■ **Data**
========================================================================
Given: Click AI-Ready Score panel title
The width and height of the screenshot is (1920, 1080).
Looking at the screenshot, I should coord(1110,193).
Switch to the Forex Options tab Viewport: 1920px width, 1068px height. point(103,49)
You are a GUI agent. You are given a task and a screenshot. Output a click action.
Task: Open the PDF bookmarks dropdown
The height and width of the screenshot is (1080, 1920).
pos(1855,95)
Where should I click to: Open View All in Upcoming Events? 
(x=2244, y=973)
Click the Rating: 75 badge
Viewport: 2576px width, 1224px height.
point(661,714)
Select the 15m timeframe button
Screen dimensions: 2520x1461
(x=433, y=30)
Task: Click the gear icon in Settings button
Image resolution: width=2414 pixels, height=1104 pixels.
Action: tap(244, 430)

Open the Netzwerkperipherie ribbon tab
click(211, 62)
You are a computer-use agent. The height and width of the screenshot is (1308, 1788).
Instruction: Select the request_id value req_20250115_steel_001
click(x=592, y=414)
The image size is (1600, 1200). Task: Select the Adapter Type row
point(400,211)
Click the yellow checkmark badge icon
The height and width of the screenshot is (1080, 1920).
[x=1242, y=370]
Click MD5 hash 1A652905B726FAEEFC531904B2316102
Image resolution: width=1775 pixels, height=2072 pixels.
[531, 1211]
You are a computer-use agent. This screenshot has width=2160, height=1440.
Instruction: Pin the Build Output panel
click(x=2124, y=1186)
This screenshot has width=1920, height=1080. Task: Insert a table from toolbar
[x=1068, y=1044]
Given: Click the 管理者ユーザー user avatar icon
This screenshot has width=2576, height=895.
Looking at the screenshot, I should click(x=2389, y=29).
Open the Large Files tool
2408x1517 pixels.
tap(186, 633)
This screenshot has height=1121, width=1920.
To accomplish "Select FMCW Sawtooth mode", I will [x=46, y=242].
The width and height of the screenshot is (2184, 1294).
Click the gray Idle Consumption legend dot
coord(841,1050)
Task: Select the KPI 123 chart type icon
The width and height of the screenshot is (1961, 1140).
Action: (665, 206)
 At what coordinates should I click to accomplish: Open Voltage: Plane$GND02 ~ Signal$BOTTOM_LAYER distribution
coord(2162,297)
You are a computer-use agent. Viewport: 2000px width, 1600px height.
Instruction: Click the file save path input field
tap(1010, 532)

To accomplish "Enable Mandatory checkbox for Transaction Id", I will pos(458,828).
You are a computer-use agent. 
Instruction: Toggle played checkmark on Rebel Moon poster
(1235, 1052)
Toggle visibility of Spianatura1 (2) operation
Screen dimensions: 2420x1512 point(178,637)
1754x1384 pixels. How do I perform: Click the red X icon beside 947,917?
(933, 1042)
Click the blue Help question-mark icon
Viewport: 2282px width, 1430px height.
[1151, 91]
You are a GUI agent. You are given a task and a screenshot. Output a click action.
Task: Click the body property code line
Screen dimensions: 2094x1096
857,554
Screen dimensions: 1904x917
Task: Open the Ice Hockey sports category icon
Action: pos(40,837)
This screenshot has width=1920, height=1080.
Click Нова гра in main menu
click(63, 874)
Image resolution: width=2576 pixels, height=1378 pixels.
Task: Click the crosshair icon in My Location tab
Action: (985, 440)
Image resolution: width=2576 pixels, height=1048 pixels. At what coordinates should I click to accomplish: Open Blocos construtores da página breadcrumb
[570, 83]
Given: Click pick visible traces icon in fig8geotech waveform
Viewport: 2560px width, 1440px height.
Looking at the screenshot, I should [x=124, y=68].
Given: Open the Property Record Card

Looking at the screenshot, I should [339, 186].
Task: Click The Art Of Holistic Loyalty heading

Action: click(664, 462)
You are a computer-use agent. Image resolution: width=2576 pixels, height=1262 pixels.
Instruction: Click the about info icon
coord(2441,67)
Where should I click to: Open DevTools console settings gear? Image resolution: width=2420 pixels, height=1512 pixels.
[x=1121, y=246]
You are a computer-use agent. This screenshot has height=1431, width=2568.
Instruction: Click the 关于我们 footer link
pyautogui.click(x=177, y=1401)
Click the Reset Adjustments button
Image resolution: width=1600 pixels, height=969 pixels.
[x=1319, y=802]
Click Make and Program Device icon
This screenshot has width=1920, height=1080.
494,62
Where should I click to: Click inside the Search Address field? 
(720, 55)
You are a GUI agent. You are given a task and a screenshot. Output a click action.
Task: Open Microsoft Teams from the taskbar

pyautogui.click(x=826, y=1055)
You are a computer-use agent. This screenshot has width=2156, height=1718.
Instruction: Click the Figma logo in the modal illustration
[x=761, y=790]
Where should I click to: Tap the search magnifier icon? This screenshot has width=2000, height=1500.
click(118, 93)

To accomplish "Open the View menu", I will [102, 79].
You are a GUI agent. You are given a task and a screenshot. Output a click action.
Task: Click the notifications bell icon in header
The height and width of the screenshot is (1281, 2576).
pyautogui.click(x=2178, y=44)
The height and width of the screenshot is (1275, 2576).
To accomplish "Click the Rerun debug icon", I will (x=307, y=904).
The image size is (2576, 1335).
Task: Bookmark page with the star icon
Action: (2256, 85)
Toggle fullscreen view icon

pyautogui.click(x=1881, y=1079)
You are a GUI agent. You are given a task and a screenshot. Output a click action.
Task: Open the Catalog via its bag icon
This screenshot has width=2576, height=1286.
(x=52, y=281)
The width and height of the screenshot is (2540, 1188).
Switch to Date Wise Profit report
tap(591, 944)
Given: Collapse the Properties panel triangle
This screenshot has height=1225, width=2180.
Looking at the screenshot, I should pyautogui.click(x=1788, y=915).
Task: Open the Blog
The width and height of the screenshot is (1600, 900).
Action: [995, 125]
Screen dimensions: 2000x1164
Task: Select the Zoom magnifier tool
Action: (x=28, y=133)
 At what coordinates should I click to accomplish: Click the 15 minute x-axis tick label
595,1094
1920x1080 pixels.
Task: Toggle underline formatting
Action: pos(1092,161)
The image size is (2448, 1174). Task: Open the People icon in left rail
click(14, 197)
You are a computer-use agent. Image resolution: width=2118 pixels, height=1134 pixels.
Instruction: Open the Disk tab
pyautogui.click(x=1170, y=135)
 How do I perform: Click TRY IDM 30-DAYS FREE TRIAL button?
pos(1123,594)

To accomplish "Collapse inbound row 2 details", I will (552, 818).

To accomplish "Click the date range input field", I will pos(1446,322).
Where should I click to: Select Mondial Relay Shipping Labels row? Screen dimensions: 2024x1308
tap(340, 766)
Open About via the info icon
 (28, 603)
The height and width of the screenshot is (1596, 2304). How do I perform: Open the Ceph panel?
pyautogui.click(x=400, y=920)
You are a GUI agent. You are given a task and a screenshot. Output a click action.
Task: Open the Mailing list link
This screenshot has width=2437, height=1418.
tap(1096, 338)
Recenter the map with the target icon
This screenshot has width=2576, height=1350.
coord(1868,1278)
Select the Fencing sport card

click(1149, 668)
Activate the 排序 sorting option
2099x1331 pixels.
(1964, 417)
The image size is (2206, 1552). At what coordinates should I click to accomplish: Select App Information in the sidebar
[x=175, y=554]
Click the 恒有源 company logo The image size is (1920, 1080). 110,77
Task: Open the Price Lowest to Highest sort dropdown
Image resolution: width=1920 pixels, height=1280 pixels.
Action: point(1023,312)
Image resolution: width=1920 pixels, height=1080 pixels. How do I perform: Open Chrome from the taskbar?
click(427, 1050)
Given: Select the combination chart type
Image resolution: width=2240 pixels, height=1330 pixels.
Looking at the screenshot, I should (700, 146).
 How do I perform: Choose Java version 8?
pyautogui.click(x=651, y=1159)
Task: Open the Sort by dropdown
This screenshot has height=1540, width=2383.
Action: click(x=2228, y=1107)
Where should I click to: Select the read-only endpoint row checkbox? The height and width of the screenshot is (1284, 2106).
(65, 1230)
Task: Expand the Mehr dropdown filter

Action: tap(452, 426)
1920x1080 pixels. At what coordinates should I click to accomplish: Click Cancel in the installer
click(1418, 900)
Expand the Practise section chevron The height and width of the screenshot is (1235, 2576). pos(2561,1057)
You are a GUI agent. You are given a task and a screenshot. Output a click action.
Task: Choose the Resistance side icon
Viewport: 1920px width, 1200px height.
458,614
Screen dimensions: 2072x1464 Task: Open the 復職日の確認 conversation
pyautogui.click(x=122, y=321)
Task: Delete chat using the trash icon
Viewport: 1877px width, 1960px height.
========================================================================
■ **Exercise objective**
If a line above holds the word "chart", count it; then say how many such lines there are and nothing else.

■ **Your solution**
2